Tim Dee’s book Four Fields comes out in August and truly, it’s something worth looking forward to. Tim will be joining us later in the summer at Festival No 6… for now though there’s this – five of his current inspirational antidotes to indifference.
• A nip or more of homemade plum palinka (clocking in at around 52% proof), delivered in an old plastic pop bottle and bought from its maker, a granny in a pinafore leaning from her window, in Torocko, the miraculous Hungarian village that lies in the greenest valley I know beneath the humping whale-back of a limestone mountain in the heart of Transylvania.
• The fog clearing of Camille O’Sullivan speaking and singing Shakespeare’s The Rape of Lucrece for the RSC and for The Echo Chamber on BBC Radio 4. Making an old, worn story, a child predeceasing her father, as actively heartbreaking now as (of course, had we been able to hear it afresh, as here) it has always been.
• Taking delivery of Birds and People, the new global encyclopaedia by Mark Cocker with photographs by David Tipling. The title, alone, my two favourite things. The text is to be sipped, family by family, the contents being as sustaining as any distilled plum. The entry on the 12 billion chickens living at any one time amongst our 7 billion souls is as good as anything ever written on birds anywhere by anyone.

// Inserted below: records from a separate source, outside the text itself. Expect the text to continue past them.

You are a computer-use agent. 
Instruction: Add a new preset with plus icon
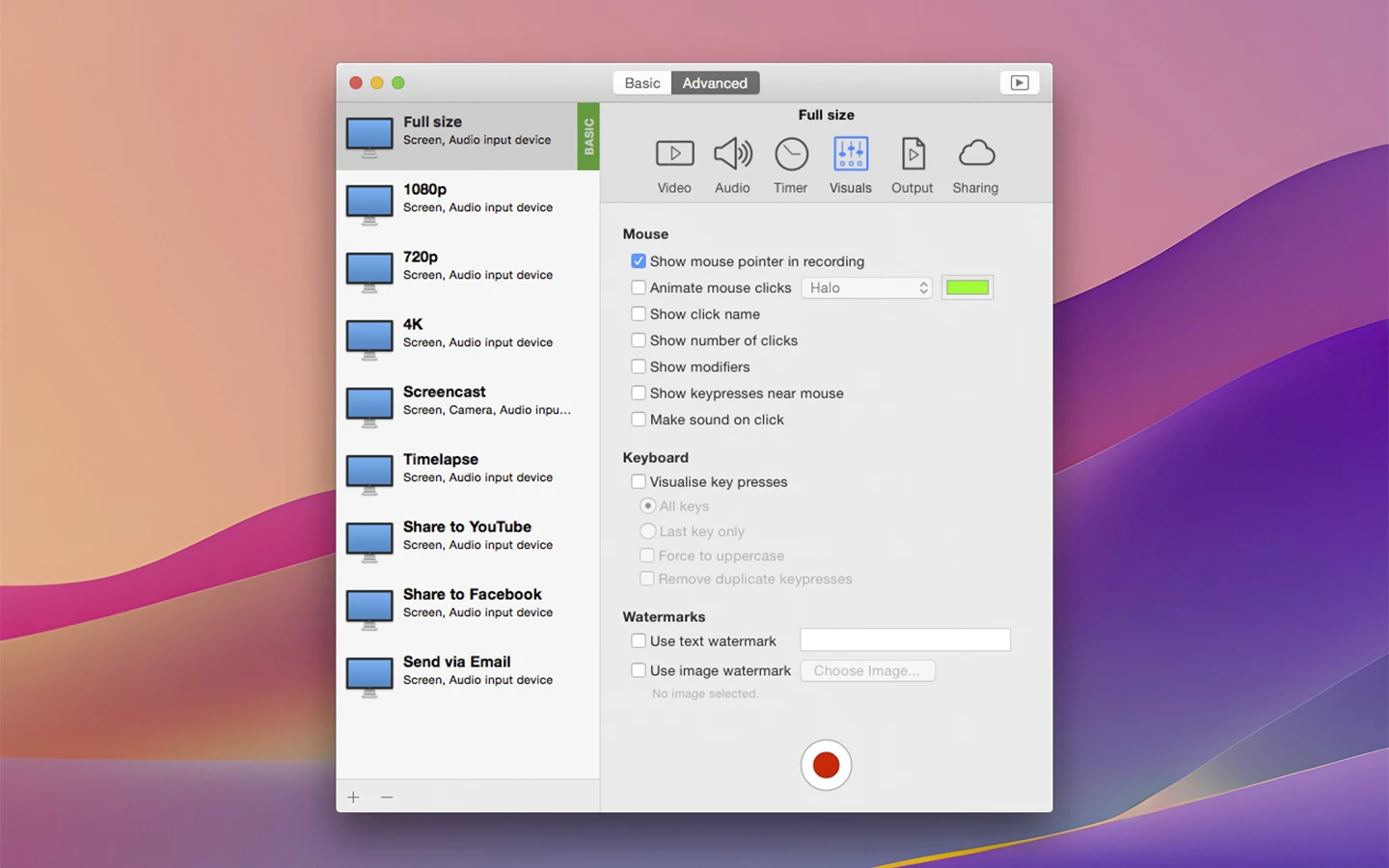point(354,797)
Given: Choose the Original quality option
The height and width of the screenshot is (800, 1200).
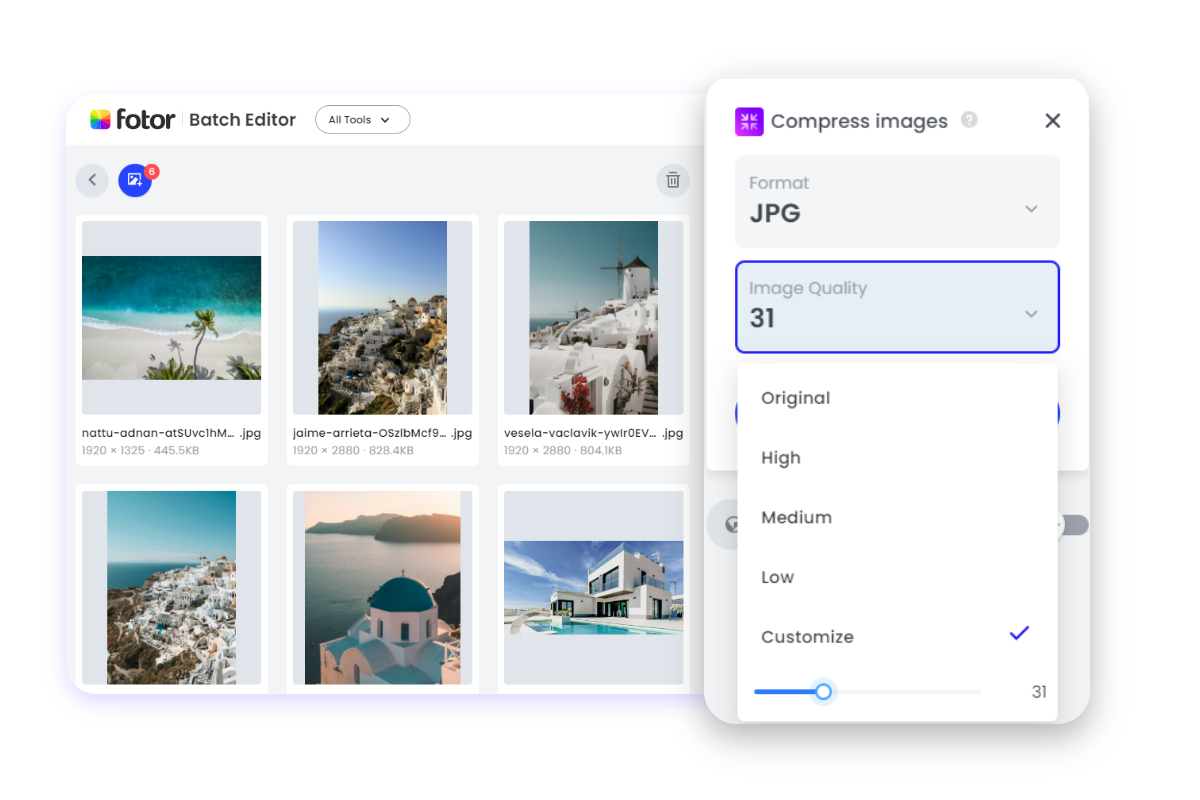Looking at the screenshot, I should click(795, 397).
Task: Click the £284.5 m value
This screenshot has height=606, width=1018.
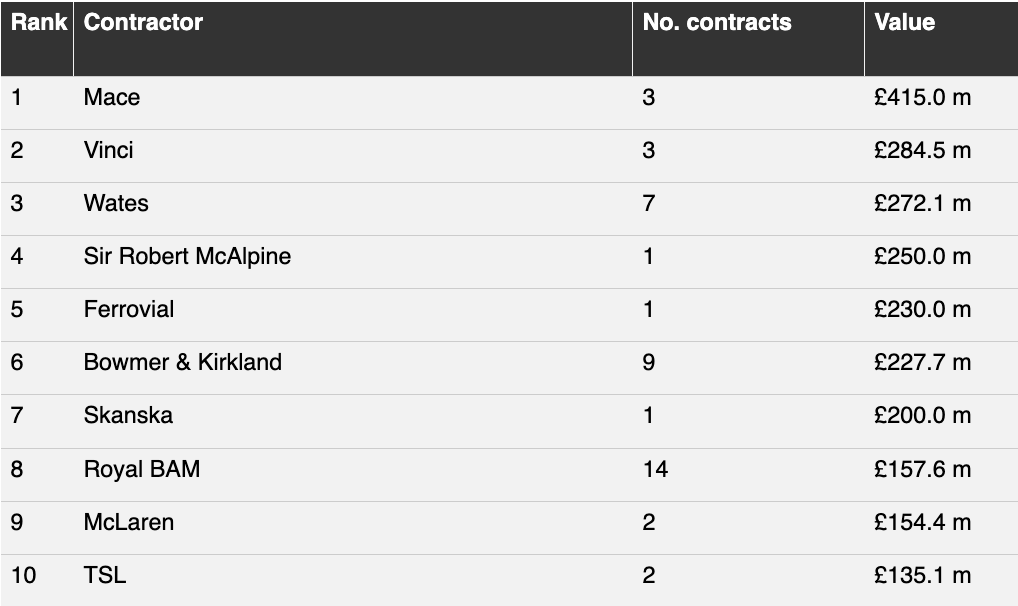Action: (x=922, y=151)
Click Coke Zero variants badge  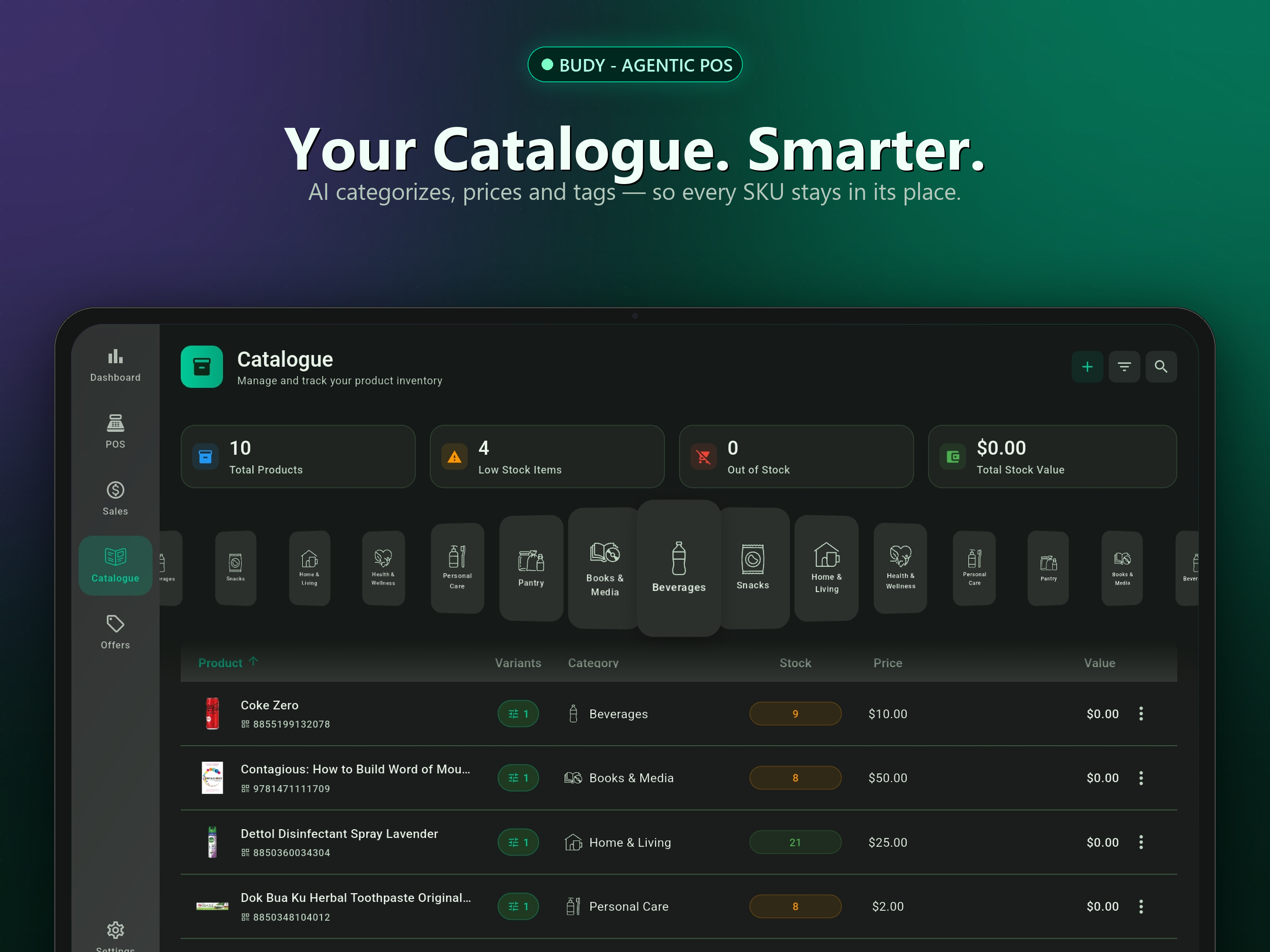coord(518,714)
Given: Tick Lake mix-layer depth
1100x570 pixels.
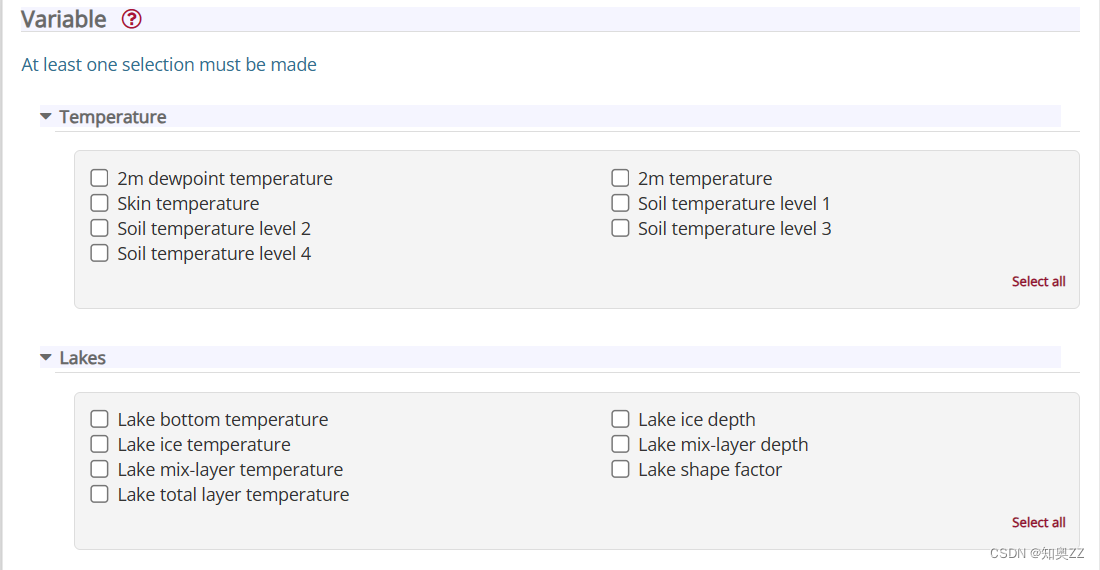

• Transports listening to Away with the Birds: the collaboration of Hanna Tuulikki and singing friends who have been learning old Gaelic tunes that mimic birds and working with master channeller of the song of the earth, the sound man Geoff Sample. The women sing the Hebridean shore and it makes you weep salt tears and more. Seen on stage at the excellent New Networks for Nature gathering, where the singers were all in black but for oystercatcher orange legs, and heard later on Radio 4, but surely making more and wider noises soon.
• Watching cranes mating and the rebirth of a fen a mile from my own bed. The sex lasted seconds: a scene from an industrial documentary of a set of lead sheets brought together. It was as short as most good things are but bodes well
for a new landscape, wet once again, that with luck will live here on in as it once did for more than a thousand years.
• A snip in a second-hand bookshop: £12 for one of the volumes of Kathleen Coburn’s brilliant edition of Coleridge’s notebooks. The myriad-minded man (he used the phrase of Shakespeare) is in abundance on every page. His kit list for his trip to Sicily my current favourite entry for drowned days: ‘A Jacket & Hood to fit on my green Bag to sleep in. Umbrella. Pencils for presents. Portable Soup. Mustard.’
Tim Dee is the author of The Running Sky and co-editor of The Poetry of Birds. His new book Four Fields will appear in August. This year is also his 25th as a radio producer at the BBC.